Short problem. Return every line of the data below that contains the word "Click".

[Exercise input start]

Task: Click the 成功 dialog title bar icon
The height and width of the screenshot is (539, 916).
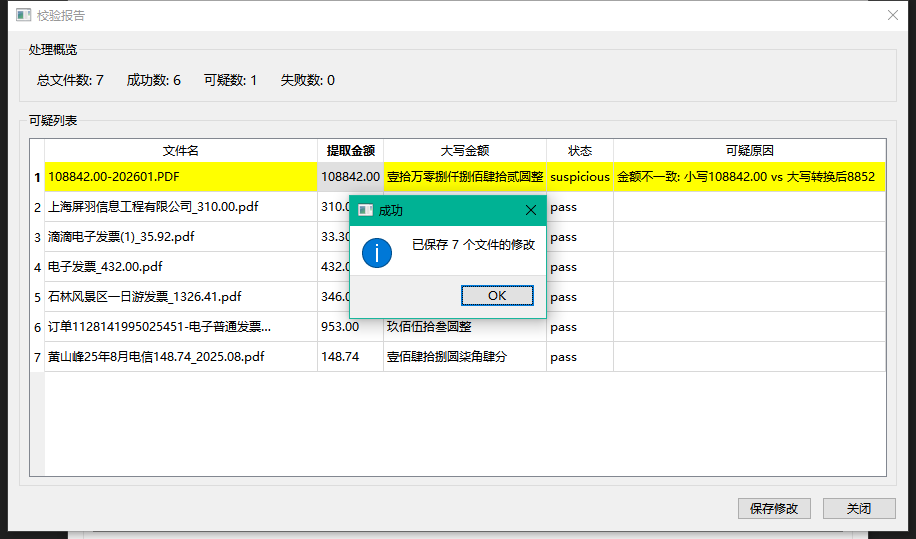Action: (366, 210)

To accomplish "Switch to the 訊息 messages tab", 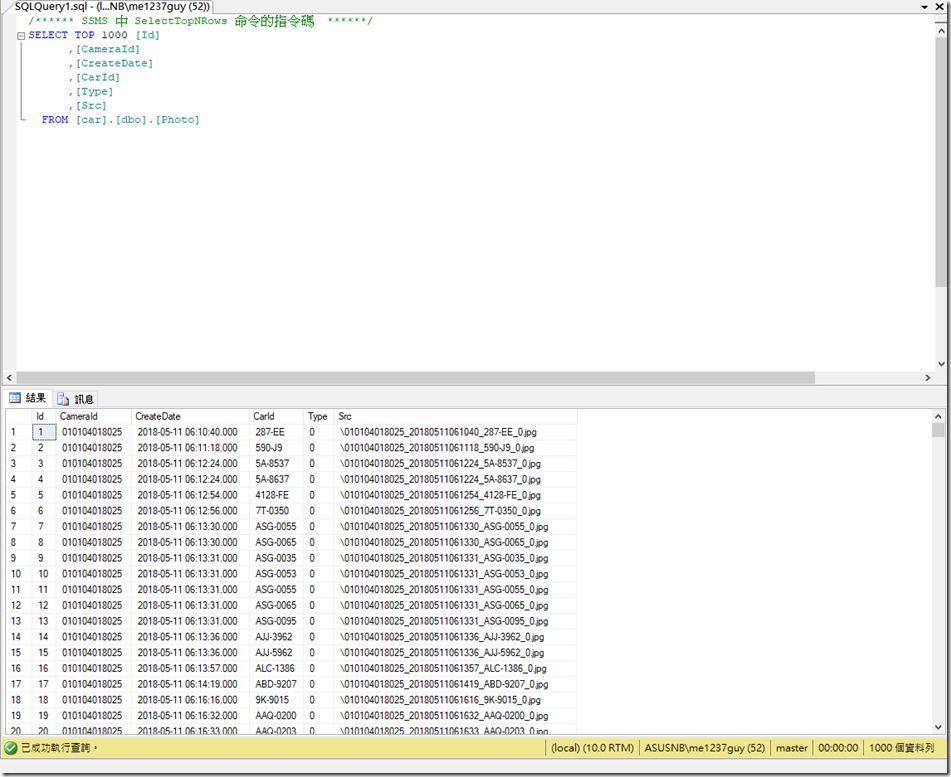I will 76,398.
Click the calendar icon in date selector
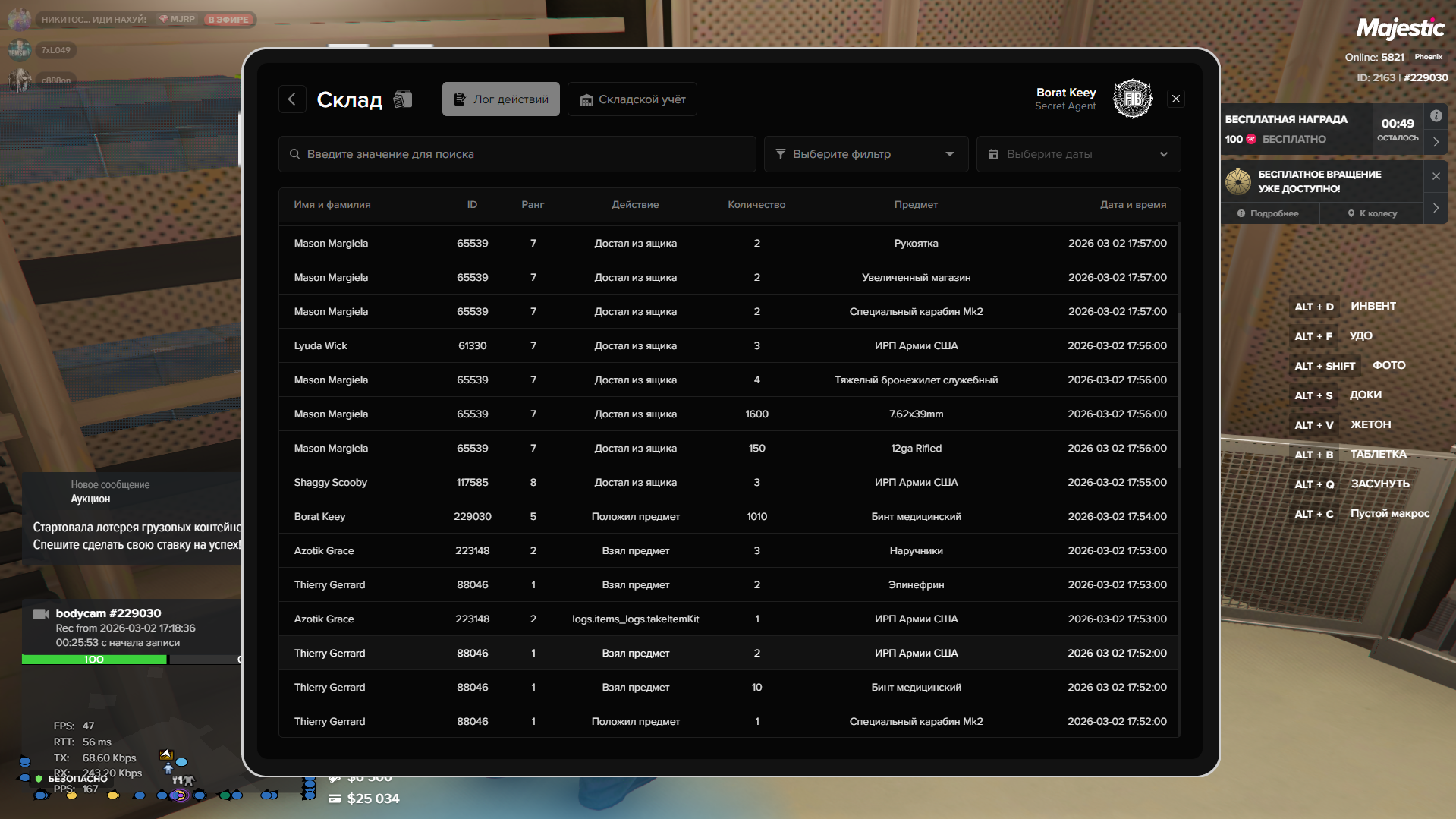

[Exercise input end]

Task output.
Task: Click the 成功 dialog title bar icon
Click the calendar icon in date selector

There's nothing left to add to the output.